::: Record extracts :::

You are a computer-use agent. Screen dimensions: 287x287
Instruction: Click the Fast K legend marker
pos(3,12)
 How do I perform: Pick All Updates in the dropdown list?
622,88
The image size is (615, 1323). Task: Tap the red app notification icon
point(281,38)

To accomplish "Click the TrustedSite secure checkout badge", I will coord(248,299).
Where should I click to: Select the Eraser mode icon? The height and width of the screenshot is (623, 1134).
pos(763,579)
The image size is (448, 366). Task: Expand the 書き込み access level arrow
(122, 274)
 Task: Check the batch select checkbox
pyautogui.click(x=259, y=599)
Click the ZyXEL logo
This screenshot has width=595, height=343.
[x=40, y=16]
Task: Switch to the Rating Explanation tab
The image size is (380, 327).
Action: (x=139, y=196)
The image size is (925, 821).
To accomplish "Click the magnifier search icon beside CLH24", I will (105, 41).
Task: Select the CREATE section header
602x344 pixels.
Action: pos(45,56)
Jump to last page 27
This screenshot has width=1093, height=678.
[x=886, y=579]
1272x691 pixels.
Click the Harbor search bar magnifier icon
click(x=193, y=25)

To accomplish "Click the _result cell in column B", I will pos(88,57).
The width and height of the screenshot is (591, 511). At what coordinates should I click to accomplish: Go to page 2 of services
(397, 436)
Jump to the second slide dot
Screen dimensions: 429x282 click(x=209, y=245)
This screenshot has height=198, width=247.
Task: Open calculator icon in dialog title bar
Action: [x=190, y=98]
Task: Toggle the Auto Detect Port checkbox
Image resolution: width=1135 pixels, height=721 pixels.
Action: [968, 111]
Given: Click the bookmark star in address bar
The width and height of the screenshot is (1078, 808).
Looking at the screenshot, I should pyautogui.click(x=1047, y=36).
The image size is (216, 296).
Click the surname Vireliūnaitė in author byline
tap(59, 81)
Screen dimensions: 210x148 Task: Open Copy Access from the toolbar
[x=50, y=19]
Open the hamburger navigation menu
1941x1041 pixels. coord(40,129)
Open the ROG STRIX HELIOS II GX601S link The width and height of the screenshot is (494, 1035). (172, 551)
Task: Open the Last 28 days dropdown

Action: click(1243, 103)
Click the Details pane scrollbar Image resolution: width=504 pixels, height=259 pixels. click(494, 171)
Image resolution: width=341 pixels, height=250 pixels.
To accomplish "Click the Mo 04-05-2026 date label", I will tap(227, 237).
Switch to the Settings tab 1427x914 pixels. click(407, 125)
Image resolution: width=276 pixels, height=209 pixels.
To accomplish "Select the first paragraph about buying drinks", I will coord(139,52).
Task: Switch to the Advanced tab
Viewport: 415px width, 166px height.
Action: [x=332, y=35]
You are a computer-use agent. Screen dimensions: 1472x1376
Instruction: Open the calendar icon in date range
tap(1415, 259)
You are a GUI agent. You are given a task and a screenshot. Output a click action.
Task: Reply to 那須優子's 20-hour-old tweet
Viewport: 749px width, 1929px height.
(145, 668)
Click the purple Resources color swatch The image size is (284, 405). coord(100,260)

:::

• [Exercise]: Reproduce every line of the records above verbatim.

• [Response for this exercise]:
You are a computer-use agent. Screen dimensions: 287x287
Instruction: Click the Fast K legend marker
pos(3,12)
 How do I perform: Pick All Updates in the dropdown list?
622,88
The image size is (615, 1323). Task: Tap the red app notification icon
point(281,38)

To accomplish "Click the TrustedSite secure checkout badge", I will coord(248,299).
Where should I click to: Select the Eraser mode icon? The height and width of the screenshot is (623, 1134).
pos(763,579)
The image size is (448, 366). Task: Expand the 書き込み access level arrow
(122, 274)
 Task: Check the batch select checkbox
pyautogui.click(x=259, y=599)
Click the ZyXEL logo
This screenshot has width=595, height=343.
[x=40, y=16]
Task: Switch to the Rating Explanation tab
The image size is (380, 327).
Action: (x=139, y=196)
The image size is (925, 821).
To accomplish "Click the magnifier search icon beside CLH24", I will (105, 41).
Task: Select the CREATE section header
602x344 pixels.
Action: pos(45,56)
Jump to last page 27
This screenshot has width=1093, height=678.
[x=886, y=579]
1272x691 pixels.
Click the Harbor search bar magnifier icon
click(x=193, y=25)

To accomplish "Click the _result cell in column B", I will pos(88,57).
The width and height of the screenshot is (591, 511). At what coordinates should I click to accomplish: Go to page 2 of services
(397, 436)
Jump to the second slide dot
Screen dimensions: 429x282 click(x=209, y=245)
This screenshot has height=198, width=247.
Task: Open calculator icon in dialog title bar
Action: [x=190, y=98]
Task: Toggle the Auto Detect Port checkbox
Image resolution: width=1135 pixels, height=721 pixels.
Action: [968, 111]
Given: Click the bookmark star in address bar
The width and height of the screenshot is (1078, 808).
Looking at the screenshot, I should pyautogui.click(x=1047, y=36).
The image size is (216, 296).
Click the surname Vireliūnaitė in author byline
tap(59, 81)
Screen dimensions: 210x148 Task: Open Copy Access from the toolbar
[x=50, y=19]
Open the hamburger navigation menu
1941x1041 pixels. coord(40,129)
Open the ROG STRIX HELIOS II GX601S link The width and height of the screenshot is (494, 1035). (172, 551)
Task: Open the Last 28 days dropdown

Action: click(1243, 103)
Click the Details pane scrollbar Image resolution: width=504 pixels, height=259 pixels. click(494, 171)
Image resolution: width=341 pixels, height=250 pixels.
To accomplish "Click the Mo 04-05-2026 date label", I will tap(227, 237).
Switch to the Settings tab 1427x914 pixels. click(407, 125)
Image resolution: width=276 pixels, height=209 pixels.
To accomplish "Select the first paragraph about buying drinks", I will coord(139,52).
Task: Switch to the Advanced tab
Viewport: 415px width, 166px height.
Action: [x=332, y=35]
You are a computer-use agent. Screen dimensions: 1472x1376
Instruction: Open the calendar icon in date range
tap(1415, 259)
You are a GUI agent. You are given a task and a screenshot. Output a click action.
Task: Reply to 那須優子's 20-hour-old tweet
Viewport: 749px width, 1929px height.
(145, 668)
Click the purple Resources color swatch The image size is (284, 405). coord(100,260)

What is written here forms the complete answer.